In the Golan Heights we will have a conversation with a retired captain of the Israel Defense Forces. Then we will have lunch at a restaurant run by a Druze family and will meet with members of the Druze community in the village of Majdal Shams.

During the post-trip extension in Palestine, we will visit a Jewish settlement near Bethlehem to hear their perspective of Israeli-Arab relations.

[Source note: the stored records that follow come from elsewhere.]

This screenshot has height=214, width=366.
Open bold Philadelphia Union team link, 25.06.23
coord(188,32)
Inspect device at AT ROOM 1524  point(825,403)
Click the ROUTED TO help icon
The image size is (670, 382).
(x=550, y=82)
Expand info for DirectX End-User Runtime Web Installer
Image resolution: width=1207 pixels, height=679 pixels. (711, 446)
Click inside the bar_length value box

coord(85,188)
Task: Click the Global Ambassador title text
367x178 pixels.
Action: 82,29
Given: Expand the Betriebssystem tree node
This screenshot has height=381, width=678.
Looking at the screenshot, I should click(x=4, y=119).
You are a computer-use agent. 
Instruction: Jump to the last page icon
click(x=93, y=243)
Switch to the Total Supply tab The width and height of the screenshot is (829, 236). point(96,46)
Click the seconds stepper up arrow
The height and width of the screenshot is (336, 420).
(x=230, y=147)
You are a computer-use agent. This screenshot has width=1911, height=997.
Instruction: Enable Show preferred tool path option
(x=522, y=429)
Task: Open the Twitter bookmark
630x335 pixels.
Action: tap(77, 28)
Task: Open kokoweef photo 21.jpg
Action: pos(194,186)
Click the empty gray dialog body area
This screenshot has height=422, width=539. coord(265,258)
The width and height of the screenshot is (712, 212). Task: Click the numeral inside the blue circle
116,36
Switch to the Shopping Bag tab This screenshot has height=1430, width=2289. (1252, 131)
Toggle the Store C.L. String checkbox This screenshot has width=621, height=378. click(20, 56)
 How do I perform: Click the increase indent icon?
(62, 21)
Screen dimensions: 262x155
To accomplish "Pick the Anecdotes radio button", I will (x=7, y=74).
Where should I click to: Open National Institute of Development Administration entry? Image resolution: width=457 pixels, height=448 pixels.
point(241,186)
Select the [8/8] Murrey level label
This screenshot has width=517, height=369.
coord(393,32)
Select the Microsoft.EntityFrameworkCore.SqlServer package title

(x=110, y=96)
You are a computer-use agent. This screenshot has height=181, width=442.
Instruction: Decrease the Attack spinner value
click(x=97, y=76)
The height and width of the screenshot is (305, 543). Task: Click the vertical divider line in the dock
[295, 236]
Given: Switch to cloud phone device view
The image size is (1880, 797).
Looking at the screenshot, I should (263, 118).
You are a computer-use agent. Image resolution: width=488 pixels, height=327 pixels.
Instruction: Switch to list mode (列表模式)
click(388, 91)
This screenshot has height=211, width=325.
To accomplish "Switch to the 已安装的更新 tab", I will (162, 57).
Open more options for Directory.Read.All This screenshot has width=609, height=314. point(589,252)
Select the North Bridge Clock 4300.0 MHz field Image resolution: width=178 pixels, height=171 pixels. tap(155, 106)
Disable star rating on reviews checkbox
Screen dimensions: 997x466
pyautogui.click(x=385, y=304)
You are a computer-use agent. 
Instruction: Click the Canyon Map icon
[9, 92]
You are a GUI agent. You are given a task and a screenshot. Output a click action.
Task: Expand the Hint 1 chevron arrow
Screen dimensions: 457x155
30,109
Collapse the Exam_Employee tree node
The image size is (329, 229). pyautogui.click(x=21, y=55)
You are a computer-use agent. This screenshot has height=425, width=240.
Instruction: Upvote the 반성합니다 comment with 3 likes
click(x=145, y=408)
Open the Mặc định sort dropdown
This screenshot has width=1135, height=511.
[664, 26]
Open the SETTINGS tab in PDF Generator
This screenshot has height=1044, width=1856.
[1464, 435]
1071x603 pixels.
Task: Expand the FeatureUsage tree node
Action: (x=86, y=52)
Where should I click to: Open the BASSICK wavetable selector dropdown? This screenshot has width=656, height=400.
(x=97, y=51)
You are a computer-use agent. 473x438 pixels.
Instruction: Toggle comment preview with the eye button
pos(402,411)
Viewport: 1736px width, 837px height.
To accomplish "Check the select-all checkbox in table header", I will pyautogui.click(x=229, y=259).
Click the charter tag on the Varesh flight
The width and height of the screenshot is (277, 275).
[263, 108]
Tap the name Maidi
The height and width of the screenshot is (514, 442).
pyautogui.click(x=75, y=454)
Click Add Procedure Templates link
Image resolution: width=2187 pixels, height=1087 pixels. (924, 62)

Curiously, OAT doesn’t actually refer to either of these experiences as “Controversial Topics.” I suspect they are treading lightly here. I will be curious to talk with our tour leader and with other travelers on the trip to see what range of opinions exist. Controversial topics can be sensitive for a lot of people. I wonder if others will share my views. And I wonder if (or how) my views will evolve during this trip.

3 Responses

  1. Abby Bergman

    Hi Lane,
    This trip looks FABULOUS!!! We’ve done Egypt and Israel (several times because Rose’s family is there) but only to Petra in Jordan. This looks SO EXCITING. The only things I would try to squeeze, if time permits, is Beit Sha’an IMHO has far superior ROman ruins than does Caesaria. Also the other thing that we loved was “Dig for a Day” (, yes it’s very touristy, but great fun and they allow you to excavate (after a brief introduction) minor sites. We all loved it. We were there about a year ago, last August, and it was beastly hot! Our prior trip was in March and it was HOT then. There was a Hamseem (a hot wind from the desert). In Egypt, we never got to the Aswan Dam. In terms of entertaining movies that do provide a decent historical perspective, I’d recommend “The Beauty Queen on Jerusalem,” “The Syrian Bride,” “Out in the Dark,” and “Sandstorm” and of course “Shtisel!”
    As a music officianado, you might also enjoy the youtubes about the East-West Divan Orchestra.
    While in Israel and Egypt we spoke freely about the then current situation (Netanyahu is a completely different situation! Ugh!) and particularly amond Druze Arabs, we were able to have some common understandings. Another easy place for conversations will be Abu Gosh (one of the Arab towns whose people supported the Israeli’s during the War of Independence. I found many Israeli’s defensive (except our relatives who are very liberal and open) and almost discounting my right to have an opinon!
    Your trip is SO AMAZING and I can’t wait to read your impessions and see your photos.

    • Lane

      Abby, thanks so much for your input. I doubt there is any opportunity to see anything that is not on the itinerary, but I will ask the trip leader if there’s time to stop in Beit She’an. (It appears it’s on the way from the Sea of Galilee to Jerusalem.) And a big thanks for the video recommendations!

  2. Mardee Sherman

    Lane, thanks for the updated info. It looks absolutely wonderful and I’m really looking forward to hearing more about your travels! Also thanks for the link to the Wadi Rum camp — I’m hoping to be able to do that, too, although I still need to talk to OAT about the logistics of that. I’m not sure I can wait until January 2025 to go on my tour! 

    Have an incredible and safe journey!